Expensive attributes can be deferred with closures inside toAttributes, so a costly computed field is only evaluated when a response actually includes it:
public function toAttributes(Request $request): array
{
return [
'title' => $this->title,
'is_published' => fn () => $this->published_at !== null,
'word_count' => fn () => str_word_count(strip_tags($this->body)),
];
}
Links, Meta, and the Missing Piece
Per-resource links and meta are a pair of method overrides, toLinks and toMeta, and they land in the right place in the resource object automatically. A self link via route('api.posts.show', $this->resource) is about as much ceremony as it gets.

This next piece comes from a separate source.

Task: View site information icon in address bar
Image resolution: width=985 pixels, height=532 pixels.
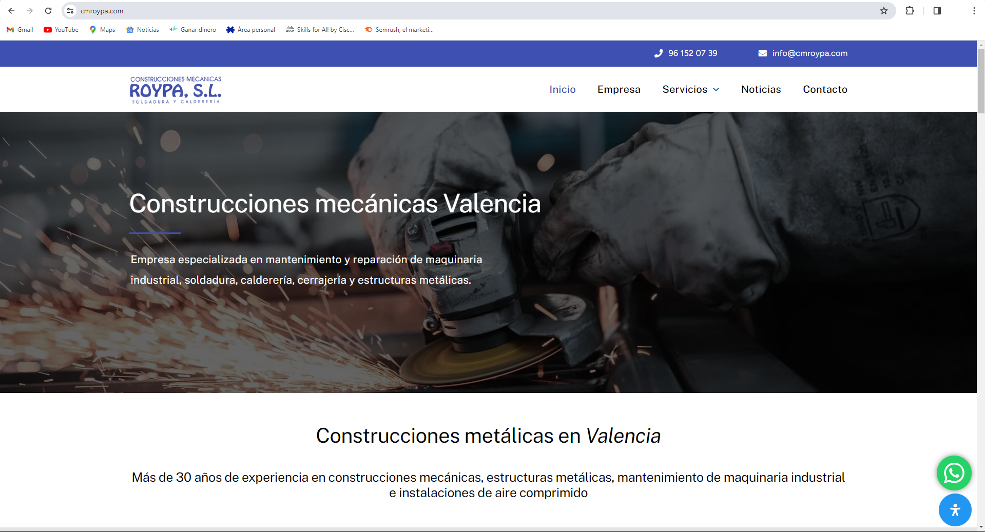Action: (x=71, y=11)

One honest caveat: this feature handles serialization, the response side. It does not parse incoming JSON:API query parameters like filter and sort. The Laravel docs themselves point to Spatie’s Laravel Query Builder as the companion for the request side, and that pairing works well in practice. Query Builder reads the filters and sorts, Eloquent loads the data, and JsonApiResource shapes the output.
Should You Migrate?
If you are already using the excellent Laravel JSON:API package, there is no urgent reason to rip it out. It covers server-side request parsing, validation, and more surface area than the first-party feature does today.
But for new Laravel 13 projects, the calculus has changed. You get spec compliance, sparse fieldsets, and disciplined relationship loading with zero additional dependencies, using the same resource concepts your team already knows. For a typical API backing an SPA or mobile app, that is enough. Start with the first-party tooling, add Spatie’s Query Builder when you need filtering, and only reach for the bigger packages when you genuinely need their extra features.
After years of treating JSON:API support as something you bolt on, having it in the framework feels overdue. It is one less decision to make at project kickoff, and one less dependency to track through major version upgrades.